Convert the lines below into a Markdown table with the columns "Row" and "Line," omitting any blank lines. Start at the line that contains "Select the Static effect target icon" and stop after the line that contains "pos(229,326)".

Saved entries
▽

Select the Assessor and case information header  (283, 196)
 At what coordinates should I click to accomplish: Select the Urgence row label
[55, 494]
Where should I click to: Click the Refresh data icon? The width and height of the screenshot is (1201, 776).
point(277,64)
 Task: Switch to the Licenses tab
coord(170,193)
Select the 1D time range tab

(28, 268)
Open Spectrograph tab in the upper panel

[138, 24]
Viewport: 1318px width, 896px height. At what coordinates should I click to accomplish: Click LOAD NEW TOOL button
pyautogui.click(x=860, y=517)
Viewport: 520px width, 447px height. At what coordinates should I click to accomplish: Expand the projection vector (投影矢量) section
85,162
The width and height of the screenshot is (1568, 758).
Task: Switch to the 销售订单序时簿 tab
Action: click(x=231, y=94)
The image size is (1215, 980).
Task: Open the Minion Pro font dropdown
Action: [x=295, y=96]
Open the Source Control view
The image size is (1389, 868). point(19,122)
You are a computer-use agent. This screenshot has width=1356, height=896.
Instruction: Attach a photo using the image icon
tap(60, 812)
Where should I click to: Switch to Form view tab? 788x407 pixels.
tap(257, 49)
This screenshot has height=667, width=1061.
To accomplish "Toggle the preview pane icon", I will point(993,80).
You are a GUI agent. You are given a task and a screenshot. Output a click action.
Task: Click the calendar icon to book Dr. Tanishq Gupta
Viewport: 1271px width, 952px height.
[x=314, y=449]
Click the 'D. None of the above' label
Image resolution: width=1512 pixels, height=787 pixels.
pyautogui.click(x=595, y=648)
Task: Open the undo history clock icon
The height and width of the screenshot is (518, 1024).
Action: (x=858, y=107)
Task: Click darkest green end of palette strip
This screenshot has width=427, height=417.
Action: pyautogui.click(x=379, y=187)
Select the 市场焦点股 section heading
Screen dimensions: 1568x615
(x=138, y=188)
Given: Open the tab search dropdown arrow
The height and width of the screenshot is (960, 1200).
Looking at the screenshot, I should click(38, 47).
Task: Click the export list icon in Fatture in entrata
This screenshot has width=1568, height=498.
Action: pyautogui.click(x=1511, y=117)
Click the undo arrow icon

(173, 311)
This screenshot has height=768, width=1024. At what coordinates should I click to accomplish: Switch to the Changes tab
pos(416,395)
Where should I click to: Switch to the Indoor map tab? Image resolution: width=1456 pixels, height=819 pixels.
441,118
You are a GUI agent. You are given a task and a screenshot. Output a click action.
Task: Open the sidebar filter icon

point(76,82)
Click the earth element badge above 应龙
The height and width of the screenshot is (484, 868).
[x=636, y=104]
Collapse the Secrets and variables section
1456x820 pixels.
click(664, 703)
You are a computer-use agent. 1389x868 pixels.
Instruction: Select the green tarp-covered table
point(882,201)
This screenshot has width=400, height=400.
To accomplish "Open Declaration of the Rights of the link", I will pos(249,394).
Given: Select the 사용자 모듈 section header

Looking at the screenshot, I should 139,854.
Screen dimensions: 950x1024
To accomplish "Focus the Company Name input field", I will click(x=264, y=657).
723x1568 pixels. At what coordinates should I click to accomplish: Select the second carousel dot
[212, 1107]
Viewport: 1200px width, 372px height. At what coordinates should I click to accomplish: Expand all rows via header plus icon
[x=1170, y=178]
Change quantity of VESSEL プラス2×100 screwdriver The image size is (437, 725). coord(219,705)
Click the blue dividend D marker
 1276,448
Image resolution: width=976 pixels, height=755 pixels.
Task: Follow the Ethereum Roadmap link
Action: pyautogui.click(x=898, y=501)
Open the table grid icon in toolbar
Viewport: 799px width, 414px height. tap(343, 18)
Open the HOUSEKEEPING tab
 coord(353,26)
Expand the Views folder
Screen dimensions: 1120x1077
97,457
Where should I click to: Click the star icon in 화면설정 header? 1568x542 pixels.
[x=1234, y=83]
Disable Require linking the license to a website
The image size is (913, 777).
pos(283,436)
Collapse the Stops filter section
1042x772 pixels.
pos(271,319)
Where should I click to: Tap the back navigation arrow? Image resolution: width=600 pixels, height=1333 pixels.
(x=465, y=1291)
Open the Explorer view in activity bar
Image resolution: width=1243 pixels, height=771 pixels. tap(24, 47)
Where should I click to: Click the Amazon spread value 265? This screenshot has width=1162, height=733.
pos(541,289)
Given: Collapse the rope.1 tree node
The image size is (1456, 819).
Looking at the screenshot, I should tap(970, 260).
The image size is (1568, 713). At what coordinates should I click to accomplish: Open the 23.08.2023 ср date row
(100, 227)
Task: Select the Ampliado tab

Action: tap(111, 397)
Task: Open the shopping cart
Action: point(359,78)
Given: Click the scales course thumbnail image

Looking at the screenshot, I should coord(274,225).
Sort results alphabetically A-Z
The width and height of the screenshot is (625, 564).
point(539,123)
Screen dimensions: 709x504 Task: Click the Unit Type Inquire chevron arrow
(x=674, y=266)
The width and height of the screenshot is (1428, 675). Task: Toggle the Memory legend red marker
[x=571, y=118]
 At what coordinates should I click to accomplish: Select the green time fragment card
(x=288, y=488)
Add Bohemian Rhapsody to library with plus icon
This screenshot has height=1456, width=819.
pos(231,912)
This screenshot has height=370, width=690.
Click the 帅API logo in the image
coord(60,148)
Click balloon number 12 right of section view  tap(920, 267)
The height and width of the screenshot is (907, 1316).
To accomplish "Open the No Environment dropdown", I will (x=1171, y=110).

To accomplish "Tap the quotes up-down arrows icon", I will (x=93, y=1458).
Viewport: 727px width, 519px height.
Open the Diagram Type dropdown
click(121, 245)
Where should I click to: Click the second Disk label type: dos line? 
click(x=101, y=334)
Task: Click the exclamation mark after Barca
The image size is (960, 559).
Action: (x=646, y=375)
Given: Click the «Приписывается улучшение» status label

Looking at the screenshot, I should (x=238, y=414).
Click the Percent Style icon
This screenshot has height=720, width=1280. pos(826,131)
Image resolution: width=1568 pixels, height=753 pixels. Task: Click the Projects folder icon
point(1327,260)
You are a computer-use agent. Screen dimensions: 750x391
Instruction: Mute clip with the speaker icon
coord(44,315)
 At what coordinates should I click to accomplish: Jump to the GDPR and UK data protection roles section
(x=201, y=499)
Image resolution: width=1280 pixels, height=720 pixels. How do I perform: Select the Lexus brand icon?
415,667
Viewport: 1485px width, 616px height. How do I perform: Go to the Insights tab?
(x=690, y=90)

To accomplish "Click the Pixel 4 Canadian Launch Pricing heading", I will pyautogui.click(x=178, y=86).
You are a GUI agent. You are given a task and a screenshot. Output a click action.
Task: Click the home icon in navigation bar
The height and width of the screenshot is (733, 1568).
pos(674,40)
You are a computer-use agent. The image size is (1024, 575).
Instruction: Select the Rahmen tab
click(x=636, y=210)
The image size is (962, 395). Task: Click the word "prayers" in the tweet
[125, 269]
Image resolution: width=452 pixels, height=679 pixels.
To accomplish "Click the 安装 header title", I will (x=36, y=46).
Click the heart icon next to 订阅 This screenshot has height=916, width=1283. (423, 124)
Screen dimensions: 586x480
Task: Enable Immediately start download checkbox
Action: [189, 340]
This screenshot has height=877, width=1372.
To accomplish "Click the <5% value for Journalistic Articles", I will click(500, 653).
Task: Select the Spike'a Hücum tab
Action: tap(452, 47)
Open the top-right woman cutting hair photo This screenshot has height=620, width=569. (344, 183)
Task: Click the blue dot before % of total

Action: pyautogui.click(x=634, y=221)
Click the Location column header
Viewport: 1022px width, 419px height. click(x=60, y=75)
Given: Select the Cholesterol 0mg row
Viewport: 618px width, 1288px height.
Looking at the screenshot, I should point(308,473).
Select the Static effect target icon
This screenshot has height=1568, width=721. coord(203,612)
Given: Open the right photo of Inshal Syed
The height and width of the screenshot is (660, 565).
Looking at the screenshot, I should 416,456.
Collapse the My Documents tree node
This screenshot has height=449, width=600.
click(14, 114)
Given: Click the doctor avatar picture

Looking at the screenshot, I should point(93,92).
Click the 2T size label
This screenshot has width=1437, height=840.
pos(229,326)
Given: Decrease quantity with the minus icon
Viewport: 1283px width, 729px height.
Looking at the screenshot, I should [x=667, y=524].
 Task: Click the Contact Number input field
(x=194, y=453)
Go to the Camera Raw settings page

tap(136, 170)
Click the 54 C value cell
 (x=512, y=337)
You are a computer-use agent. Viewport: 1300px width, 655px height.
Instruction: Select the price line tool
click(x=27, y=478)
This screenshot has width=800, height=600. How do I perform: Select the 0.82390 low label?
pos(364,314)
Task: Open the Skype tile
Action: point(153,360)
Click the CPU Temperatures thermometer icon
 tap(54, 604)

△

### RESULT
| Row | Line |
|---|---|
| 1 | Select the Static effect target icon |
| 2 | This screenshot has height=1568, width=721. coord(203,612) |
| 3 | Given: Open the right photo of Inshal Syed |
| 4 | The height and width of the screenshot is (660, 565). |
| 5 | Looking at the screenshot, I should 416,456. |
| 6 | Collapse the My Documents tree node |
| 7 | This screenshot has height=449, width=600. |
| 8 | click(14, 114) |
| 9 | Given: Click the doctor avatar picture |
| 10 | Looking at the screenshot, I should point(93,92). |
| 11 | Click the 2T size label |
| 12 | This screenshot has width=1437, height=840. |
| 13 | pos(229,326) |